The problem
Will you copy every one of the entries below word for word, leaving each one unchanged?

Data for the task
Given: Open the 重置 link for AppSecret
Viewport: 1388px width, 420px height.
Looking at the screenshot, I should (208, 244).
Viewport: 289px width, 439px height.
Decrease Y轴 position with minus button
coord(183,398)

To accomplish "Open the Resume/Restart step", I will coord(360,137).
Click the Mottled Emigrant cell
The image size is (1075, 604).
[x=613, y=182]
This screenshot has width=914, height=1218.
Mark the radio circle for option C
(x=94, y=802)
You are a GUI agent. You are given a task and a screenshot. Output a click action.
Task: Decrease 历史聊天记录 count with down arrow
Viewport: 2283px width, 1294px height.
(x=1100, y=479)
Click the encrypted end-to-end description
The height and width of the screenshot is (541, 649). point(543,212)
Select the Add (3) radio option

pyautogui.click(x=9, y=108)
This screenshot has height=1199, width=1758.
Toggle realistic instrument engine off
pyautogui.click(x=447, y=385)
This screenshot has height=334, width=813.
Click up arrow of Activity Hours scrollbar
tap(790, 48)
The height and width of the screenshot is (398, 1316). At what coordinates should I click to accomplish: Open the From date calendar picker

Solution
Given: Open the 重置 link for AppSecret
Viewport: 1388px width, 420px height.
Looking at the screenshot, I should (208, 244).
Viewport: 289px width, 439px height.
Decrease Y轴 position with minus button
coord(183,398)

To accomplish "Open the Resume/Restart step", I will coord(360,137).
Click the Mottled Emigrant cell
The image size is (1075, 604).
[x=613, y=182]
This screenshot has width=914, height=1218.
Mark the radio circle for option C
(x=94, y=802)
You are a GUI agent. You are given a task and a screenshot. Output a click action.
Task: Decrease 历史聊天记录 count with down arrow
Viewport: 2283px width, 1294px height.
(x=1100, y=479)
Click the encrypted end-to-end description
The height and width of the screenshot is (541, 649). point(543,212)
Select the Add (3) radio option

pyautogui.click(x=9, y=108)
This screenshot has height=1199, width=1758.
Toggle realistic instrument engine off
pyautogui.click(x=447, y=385)
This screenshot has height=334, width=813.
Click up arrow of Activity Hours scrollbar
tap(790, 48)
The height and width of the screenshot is (398, 1316). At what coordinates should I click to accomplish: Open the From date calendar picker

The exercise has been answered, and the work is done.